Rev Billy and his Stop Shopping choir star in a documentary released in the US last Friday, What Would Jesus Buy?.
Based on their pre-Christmas 2005 protest tour of America's malls, the doco shows shoppers being challenged to think about the conditions of those who make the cheap goods they buy, highlights the impact of multinational conglomerates and outsourced labour and looks at statistics which show that on average Americans spend more than five hours a week shopping, while children spend less than 40 minutes a week engaged in meaningful conversations with their parents.
It won't be easy getting consumption addicts to step away from their credit cards. In the US, it's almost un-American not to spend. After 9/11, George W Bush urged his fellow Americans not to let the threat of terrorism stop them from returning to the malls.
The affliction isn't confined to Americans, of course. Here, too, supersized shopping malls have become our temples of worship, and credit card debt a millstone too many of us seem powerless to resist.
We've raised a generation of young people who find the idea of living within their means, and saving to buy, alien to their thinking. Reverend Billy isn't expecting people to stop shopping altogether, just to spend less, think about the consequences of their spending, and give more thought to their loved ones.
As another round of Christmas shopping looms, those of us who can't quite kick the addiction might consider buying for people for whom it would actually make a difference.

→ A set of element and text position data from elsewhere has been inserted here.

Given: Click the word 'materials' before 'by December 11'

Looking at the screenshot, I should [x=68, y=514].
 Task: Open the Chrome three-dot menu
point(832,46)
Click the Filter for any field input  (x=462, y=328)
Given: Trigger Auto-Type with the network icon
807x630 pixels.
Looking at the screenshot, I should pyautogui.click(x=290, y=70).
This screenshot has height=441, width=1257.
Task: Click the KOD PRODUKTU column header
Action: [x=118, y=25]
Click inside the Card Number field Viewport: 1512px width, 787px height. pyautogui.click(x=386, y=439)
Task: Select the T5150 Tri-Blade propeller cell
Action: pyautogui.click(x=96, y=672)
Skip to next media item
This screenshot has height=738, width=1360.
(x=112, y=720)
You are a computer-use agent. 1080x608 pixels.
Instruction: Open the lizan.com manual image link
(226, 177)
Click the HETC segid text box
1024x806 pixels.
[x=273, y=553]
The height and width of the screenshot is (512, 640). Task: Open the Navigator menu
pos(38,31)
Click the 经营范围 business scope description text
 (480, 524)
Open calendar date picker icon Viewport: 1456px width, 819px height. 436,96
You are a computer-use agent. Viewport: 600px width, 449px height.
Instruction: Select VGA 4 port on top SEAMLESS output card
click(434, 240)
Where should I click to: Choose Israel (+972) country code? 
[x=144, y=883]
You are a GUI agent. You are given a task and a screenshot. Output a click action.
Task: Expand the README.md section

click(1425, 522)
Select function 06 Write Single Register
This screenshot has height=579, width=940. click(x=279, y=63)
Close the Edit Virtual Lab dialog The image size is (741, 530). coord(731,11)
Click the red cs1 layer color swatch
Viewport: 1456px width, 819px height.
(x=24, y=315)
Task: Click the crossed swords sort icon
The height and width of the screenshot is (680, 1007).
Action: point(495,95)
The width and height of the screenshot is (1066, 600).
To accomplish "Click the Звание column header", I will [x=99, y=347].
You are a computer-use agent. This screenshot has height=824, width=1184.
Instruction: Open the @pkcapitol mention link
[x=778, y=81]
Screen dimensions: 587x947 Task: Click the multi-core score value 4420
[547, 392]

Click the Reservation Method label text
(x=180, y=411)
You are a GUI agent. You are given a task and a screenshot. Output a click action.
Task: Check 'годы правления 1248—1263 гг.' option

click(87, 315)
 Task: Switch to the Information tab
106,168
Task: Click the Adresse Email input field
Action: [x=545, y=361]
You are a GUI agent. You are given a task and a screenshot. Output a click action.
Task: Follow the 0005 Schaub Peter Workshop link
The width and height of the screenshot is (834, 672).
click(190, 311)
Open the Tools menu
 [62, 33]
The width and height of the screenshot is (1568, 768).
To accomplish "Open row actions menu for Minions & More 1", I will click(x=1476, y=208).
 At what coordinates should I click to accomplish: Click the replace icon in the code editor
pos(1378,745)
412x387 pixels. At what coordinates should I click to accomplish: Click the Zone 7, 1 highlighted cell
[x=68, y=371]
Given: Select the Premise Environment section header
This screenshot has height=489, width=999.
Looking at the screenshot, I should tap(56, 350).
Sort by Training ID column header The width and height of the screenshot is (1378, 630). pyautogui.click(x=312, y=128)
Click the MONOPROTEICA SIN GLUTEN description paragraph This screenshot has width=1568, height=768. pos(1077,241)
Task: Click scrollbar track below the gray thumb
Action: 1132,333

There's the Salvation Army's "Adopt a Family" scheme, started by a South Auckland lawyer just five years ago, which saw nearly 500 needy families receive personalised gifts and food last Christmas, bought by donors who already had more than they needed.
And there are schemes like Oxfam's Unwrapped, which provide a painless and remarkably affordable way to spread the love this Christmas ($40 provides safe water for 25 people, and $45 buys a goat).
The last word belongs to Morrie: "So many people walk around with a meaningless life. They seem half-asleep, even when they're busy doing things they think are important. This is because they're chasing the wrong things.
"The way you get meaning in your life is to devote yourself to loving others, devote yourself to your community around you, and devote yourself to creating something that gives you purpose and meaning."